**Source information:**
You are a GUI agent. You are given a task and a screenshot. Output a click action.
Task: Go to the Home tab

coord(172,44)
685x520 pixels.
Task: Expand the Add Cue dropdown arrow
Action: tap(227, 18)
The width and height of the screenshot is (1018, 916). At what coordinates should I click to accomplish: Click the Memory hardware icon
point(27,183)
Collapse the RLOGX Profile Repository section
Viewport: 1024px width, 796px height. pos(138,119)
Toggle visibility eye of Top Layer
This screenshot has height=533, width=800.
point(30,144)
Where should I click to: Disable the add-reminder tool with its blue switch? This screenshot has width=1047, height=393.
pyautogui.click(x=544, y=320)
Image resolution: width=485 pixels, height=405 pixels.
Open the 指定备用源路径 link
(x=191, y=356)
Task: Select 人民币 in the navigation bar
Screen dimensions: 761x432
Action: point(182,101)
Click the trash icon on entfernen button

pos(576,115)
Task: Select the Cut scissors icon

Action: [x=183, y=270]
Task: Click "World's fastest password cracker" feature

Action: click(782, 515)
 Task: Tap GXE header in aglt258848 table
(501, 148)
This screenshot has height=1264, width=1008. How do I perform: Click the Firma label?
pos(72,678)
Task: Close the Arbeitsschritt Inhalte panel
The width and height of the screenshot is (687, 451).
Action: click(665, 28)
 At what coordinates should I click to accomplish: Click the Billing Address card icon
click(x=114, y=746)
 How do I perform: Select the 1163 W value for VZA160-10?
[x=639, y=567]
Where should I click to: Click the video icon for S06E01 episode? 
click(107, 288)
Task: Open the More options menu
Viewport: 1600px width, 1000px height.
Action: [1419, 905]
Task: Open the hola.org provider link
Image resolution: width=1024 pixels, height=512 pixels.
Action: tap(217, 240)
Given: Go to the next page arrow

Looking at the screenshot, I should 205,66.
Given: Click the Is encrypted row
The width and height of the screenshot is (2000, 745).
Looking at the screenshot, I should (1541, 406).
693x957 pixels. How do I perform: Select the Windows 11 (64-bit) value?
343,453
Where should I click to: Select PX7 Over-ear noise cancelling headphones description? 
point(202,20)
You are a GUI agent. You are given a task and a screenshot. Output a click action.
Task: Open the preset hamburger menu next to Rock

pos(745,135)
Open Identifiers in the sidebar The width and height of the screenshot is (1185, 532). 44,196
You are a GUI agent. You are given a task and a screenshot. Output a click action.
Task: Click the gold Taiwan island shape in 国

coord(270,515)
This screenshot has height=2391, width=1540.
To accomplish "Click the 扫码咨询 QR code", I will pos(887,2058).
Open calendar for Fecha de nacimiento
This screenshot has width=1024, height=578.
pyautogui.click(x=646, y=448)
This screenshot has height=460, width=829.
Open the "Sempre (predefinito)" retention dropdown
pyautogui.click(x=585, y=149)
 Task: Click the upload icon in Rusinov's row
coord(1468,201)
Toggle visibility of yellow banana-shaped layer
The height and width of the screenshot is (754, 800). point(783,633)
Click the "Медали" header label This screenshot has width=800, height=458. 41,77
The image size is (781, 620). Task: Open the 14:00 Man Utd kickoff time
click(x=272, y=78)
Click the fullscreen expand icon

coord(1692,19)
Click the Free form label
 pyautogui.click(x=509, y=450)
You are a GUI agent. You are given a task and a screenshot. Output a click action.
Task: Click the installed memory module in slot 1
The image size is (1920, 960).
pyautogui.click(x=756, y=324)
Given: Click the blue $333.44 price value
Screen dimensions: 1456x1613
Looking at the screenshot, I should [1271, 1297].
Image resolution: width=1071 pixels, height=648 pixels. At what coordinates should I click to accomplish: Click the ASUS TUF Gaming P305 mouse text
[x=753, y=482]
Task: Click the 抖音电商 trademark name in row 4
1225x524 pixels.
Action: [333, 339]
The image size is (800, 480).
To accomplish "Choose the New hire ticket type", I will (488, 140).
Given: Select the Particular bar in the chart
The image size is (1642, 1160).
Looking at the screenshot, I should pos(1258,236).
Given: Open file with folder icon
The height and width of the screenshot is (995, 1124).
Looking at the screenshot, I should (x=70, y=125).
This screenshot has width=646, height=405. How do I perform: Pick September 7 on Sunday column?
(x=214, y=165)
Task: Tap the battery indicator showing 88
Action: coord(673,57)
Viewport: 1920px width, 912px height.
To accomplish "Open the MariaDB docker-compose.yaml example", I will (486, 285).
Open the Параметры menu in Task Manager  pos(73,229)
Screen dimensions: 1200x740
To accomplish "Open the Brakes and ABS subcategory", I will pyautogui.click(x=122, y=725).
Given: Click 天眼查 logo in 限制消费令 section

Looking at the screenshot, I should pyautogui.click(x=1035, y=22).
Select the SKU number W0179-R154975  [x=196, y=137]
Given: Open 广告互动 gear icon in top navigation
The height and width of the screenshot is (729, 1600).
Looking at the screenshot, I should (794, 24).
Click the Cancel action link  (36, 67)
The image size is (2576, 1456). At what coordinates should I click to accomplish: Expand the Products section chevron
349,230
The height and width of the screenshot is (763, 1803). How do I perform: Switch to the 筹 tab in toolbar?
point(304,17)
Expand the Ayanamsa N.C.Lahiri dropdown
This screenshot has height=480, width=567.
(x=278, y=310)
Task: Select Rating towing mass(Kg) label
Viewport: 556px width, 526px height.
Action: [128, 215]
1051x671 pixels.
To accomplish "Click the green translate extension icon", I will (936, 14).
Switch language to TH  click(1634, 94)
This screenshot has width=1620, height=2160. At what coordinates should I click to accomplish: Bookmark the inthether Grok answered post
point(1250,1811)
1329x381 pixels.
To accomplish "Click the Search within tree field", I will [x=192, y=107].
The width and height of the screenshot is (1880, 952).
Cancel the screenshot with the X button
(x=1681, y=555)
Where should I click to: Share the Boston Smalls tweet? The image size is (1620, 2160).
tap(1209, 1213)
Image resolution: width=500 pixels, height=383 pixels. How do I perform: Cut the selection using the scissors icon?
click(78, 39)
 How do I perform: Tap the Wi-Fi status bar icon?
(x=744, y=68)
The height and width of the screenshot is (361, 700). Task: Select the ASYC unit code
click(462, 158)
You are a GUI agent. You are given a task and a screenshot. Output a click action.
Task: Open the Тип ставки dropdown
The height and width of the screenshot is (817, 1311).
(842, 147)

**Your task:**
Every line in the data that holds "navigation" should be copied out.

**Exercise output:**
Task: Select 人民币 in the navigation bar
Given: Open 广告互动 gear icon in top navigation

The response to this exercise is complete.